Y mis papás, no sabés cómo se pondrían, probablemente te asustarías si supieras en qué la estás metiendo, porque apenas les dijera tendrían su cuarto listo y juguetes y hasta un caballo (si todo esto hubiese sucedido hace 20 años). Te digo que es peligroso darle un nieto u otro hijo a ellos, porque sólo ellos, la querrían como yo. Porque vos no sos como yo, que ocupo a alguien que me haga sentir, todavía, parte de este pasillo continental.
Porque ya he dado pasos, quizá hasta tres, lejos de aquí. A veces sé que ya me he ido, como cuando opino en clases o cuando oigo a la gente hablar. Me siento como en el baño de algún hotel, oyendo a la gente hablar. El movimiento es tanto que sé que es un recuerdo, como si ya me hubiera ido.

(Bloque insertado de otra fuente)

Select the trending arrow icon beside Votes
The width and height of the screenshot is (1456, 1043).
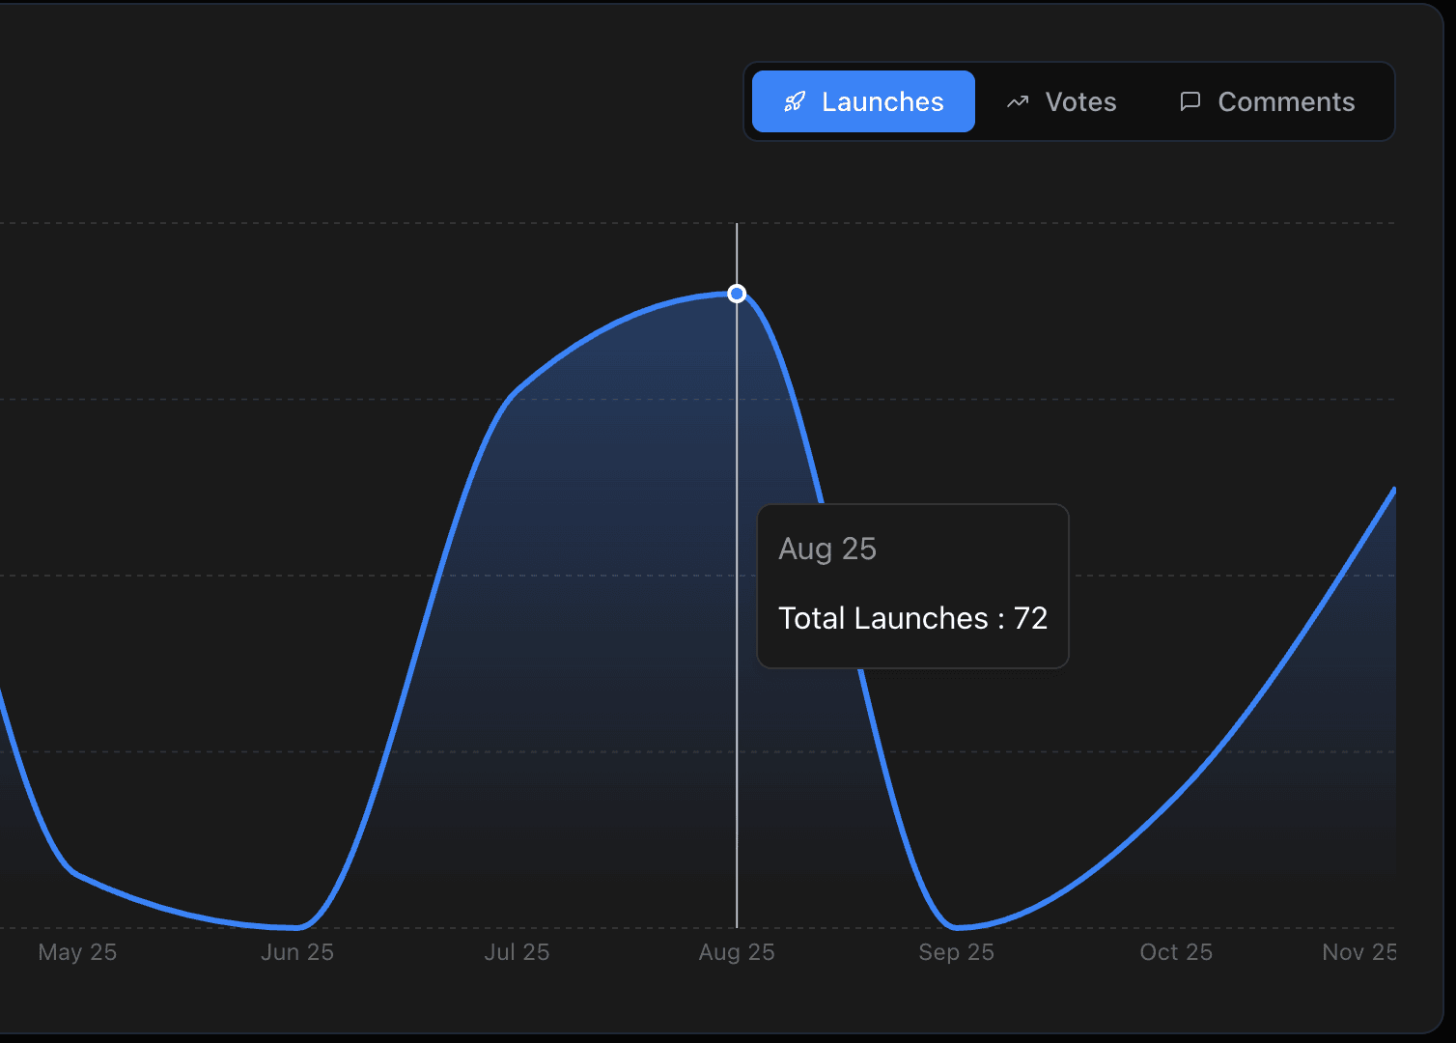1017,101
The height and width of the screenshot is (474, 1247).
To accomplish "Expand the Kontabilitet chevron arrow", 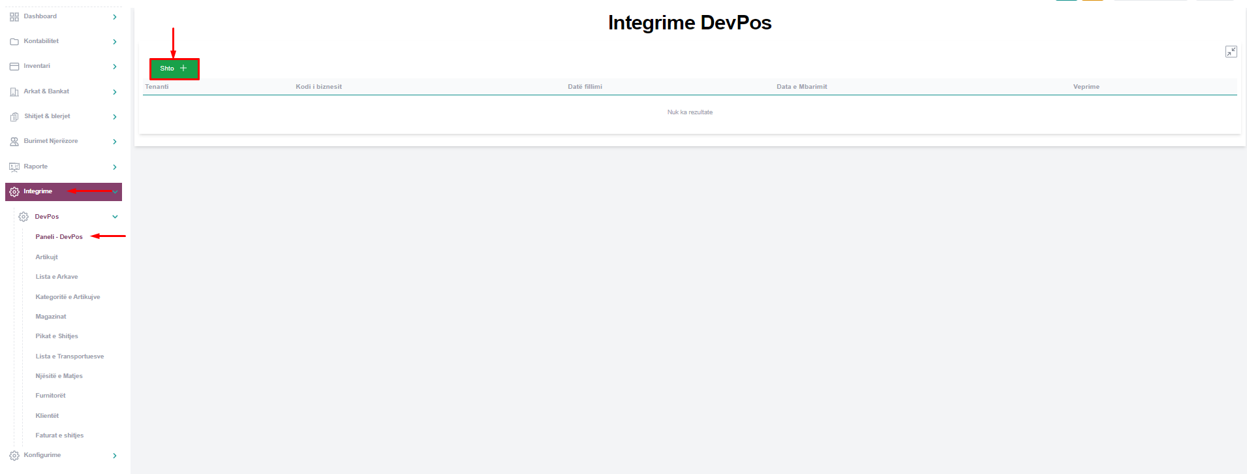I will pyautogui.click(x=115, y=42).
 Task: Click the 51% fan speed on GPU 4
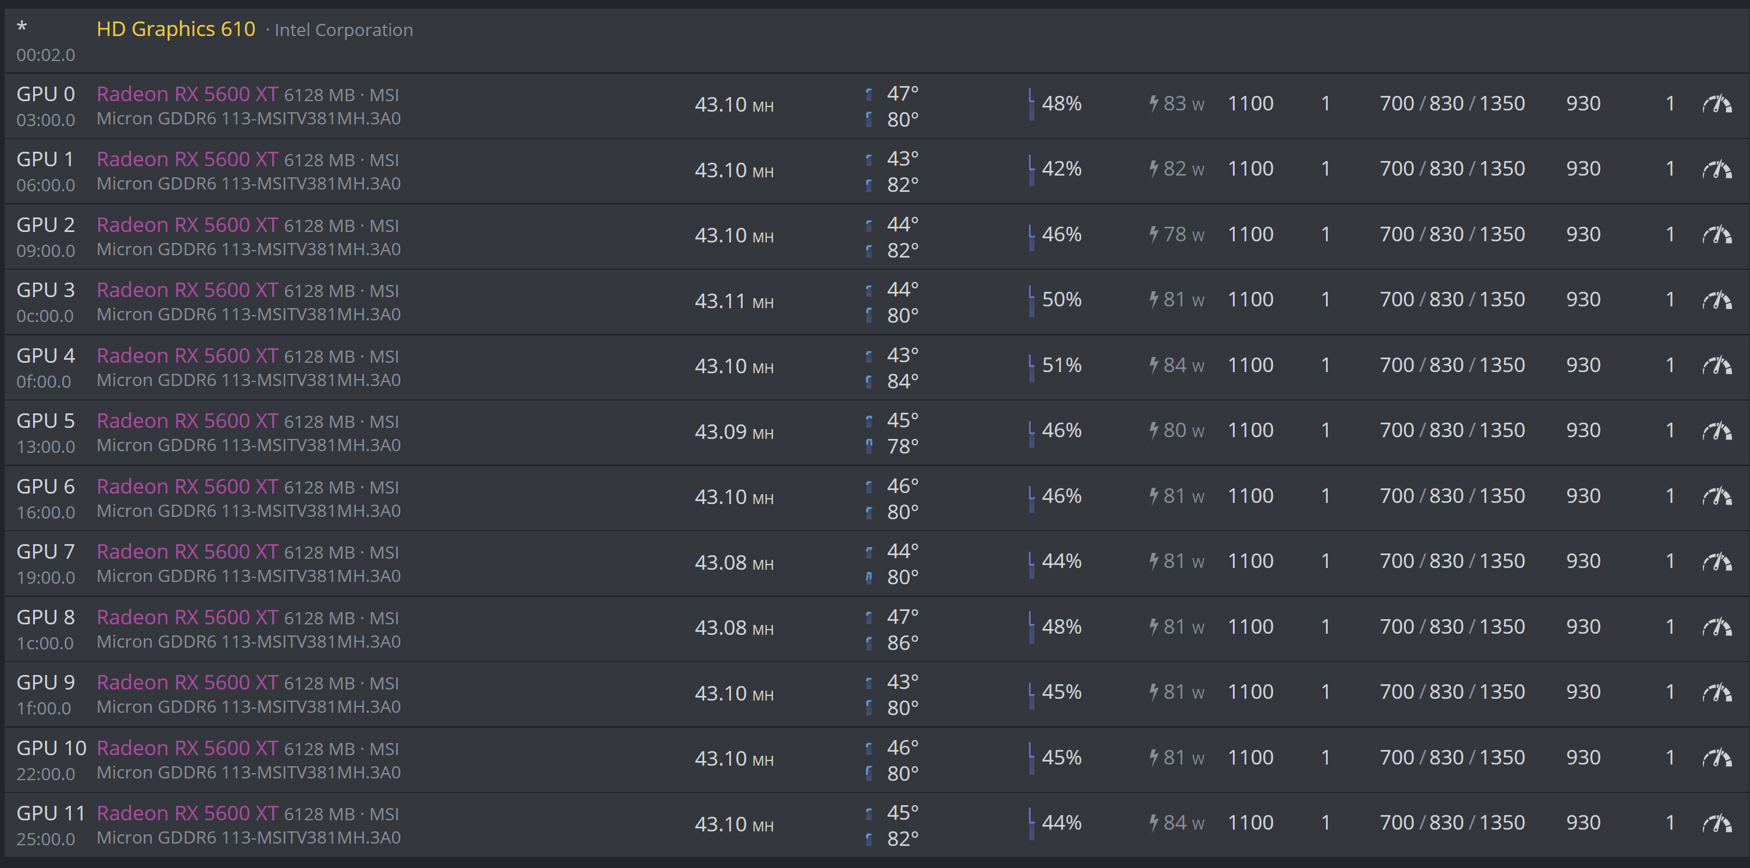point(1061,365)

Por eso necesitaba que me dijeras eso, que tenías un retraso y que yo sintiera, por vez primera, que alguien me esperaba.
Yo ocupaba, ahí está la clave, porque yo sé que vos podés sin mí y que podrías con ella, porque sos vos y no te sentís incómoda con eso que va atravesando el patio de mi pecho. Ahora ya toca la puerta.
Entonces yo me quedaría, para enseñarle a leer, que es lo único que sé hacer. Y ella podría aprender por otro lado otras cosas, a ser feliz, a contar cuentos sin tener que inventarlos a cada momento. Ella me interrumpiría la nostalgia, por muchos años, hasta que ella misma se quisiera alejar de esta mitad de patria. Le llegaría ese momento y yo me ahogaría por días y volvería a recordar cuando la llamé Eugenia o Emilia, tantos años después ya no recordaría el orden. Reconstruiría todo el tiempo que pasamos juntos, serían pequeños suicidios para quedar como un fantasma en carne viva cuando ella se fuera.
Pero igual, me habría quedado y durado aún 20 años más, aquí, para verla crecer y cuando ella se fuera te tendría a vos para la oscuridad del cielo y para nuevas situaciones, quizás ya sin padres, pero con un chico de 15 años que daría tantos problemas pero que sería tan inteligente. Tal vez ya me esté adelantando demasiado, pero es que he vuelto a sentir el ahogo que me corre por las uñas y que me transforma el pecho en un hueco húmedo.
Todo esto sería un futuro, me vendría sin excusas, lo afrontaría sin decir nada, como quien reconoce que la mañana inunda y que ya no es hora de dormir.
Un 8 de octubre me dijiste que compraste una prueba de embarazo. Al día siguiente, dijiste que había salido negativa, ya no recuerdo qué día fue.
PD: Y como si esto fuera una carta y no una conversación que tuvimos un día que aún llueve, te digo algo más. Una pregunta que quizá tiene más respuestas, pero sólo una mía:
¿Qué te dejo? Un par de tennis que no te he regalado, las fotos que me tomaste, las líneas de un mail que no te he escrito.